Daily Telegraph. 13th May
Collapsing house price 'nightmare' a real risk, says bank
By Ambrose Evans-Pritchard (Filed: 13/05/2005)
Bank of America warned yesterday that Britain could face a "nightmare
scenario" as collapsing house prices combined with the pain of tighter
The bank's top team of economists said Britain is "likely heading for a
much rougher time in the third Labour term".
"A rising burden of taxes and regulations" has eroded the country's
competitive advantage, they said.
"On the demand side, the debt financed spending spree of consumers is
petering out while the almost unprecedented surge in government
spending looks increasingly unsustainable," warned the client note.
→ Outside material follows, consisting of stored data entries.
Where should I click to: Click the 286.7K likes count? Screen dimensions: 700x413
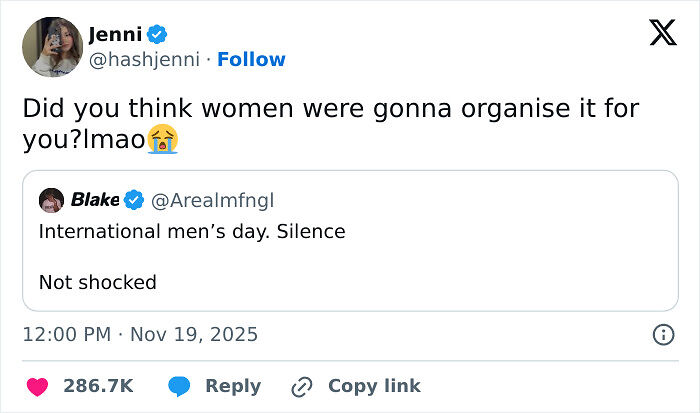tap(98, 386)
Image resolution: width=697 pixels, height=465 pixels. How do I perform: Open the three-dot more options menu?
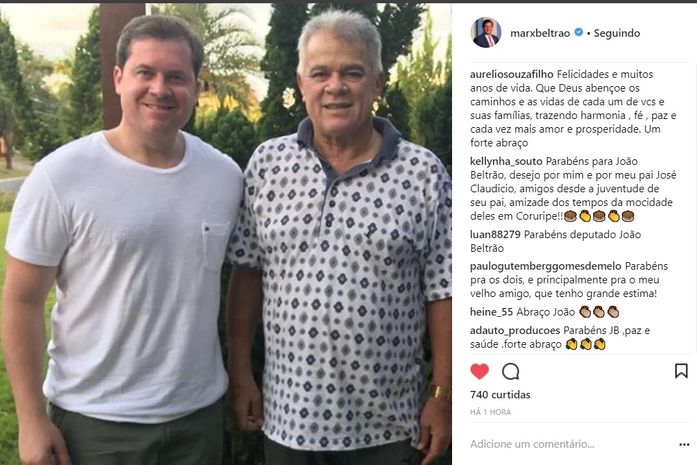point(684,444)
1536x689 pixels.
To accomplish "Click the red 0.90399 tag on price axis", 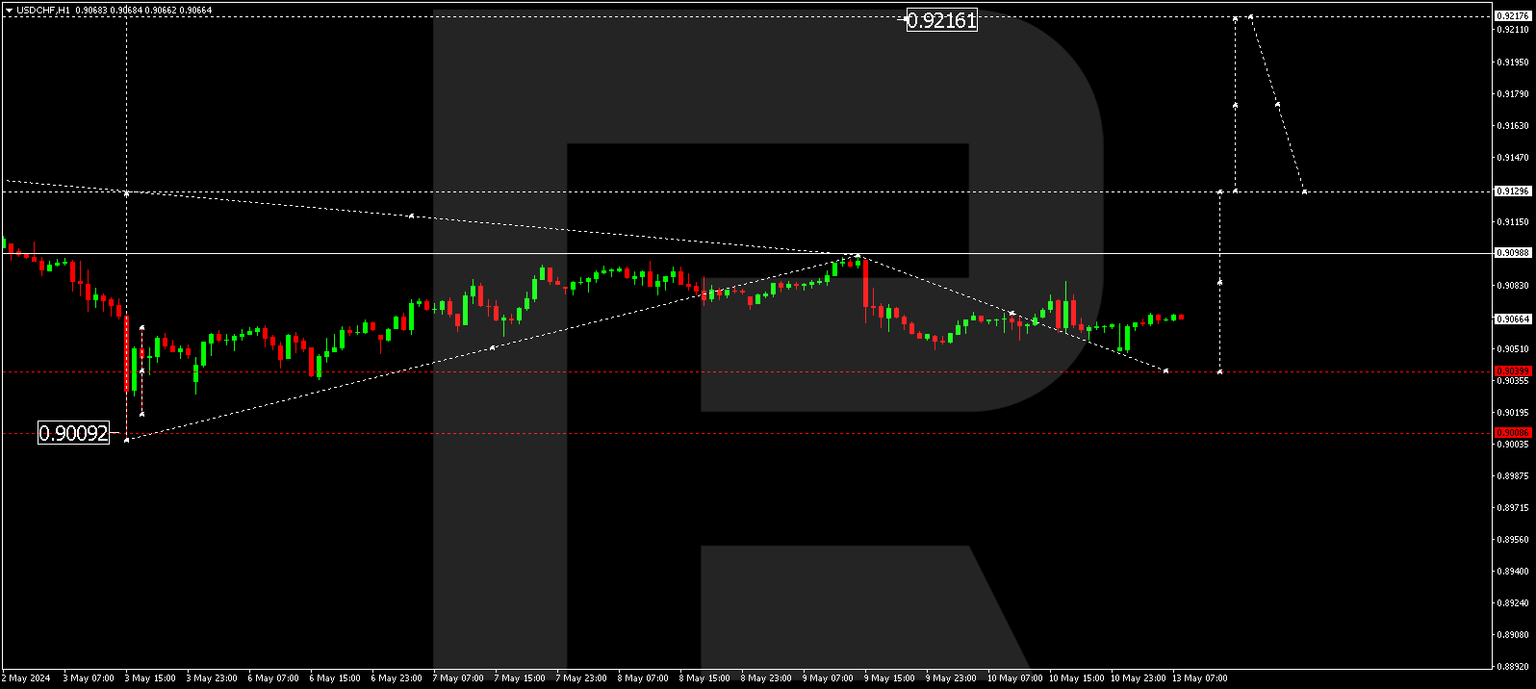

The report said that the Bank of England would have to start cutting
rates in the autumn as the slowdown became apparent. It forecast
quarterly growth of 0.4pc through the second half of 2005, but stopped
short of predicting a recession.
"Skyrocketing house prices" had enabled consumers to draw down
"staggering" levels of mortgage equity for spending. But the
"multiplying" effect of the boom was running out under the delayed
impact of earlier rate rises.
The report said the public sector could no longer fill the breach after
the sharp rise in spending between 2001 and 2004, when the state
accounted for 45pc of all jobs created in Britain.
The spending had been "largely financed by a rising fiscal deficit",
causing the government finances (adjusted for the cycle) to deteriorate
from a 1.2pc surplus in 1999 to a 3.4pc deficit in 2004, leaving
"hardly any leeway to offset a downturn in private demand".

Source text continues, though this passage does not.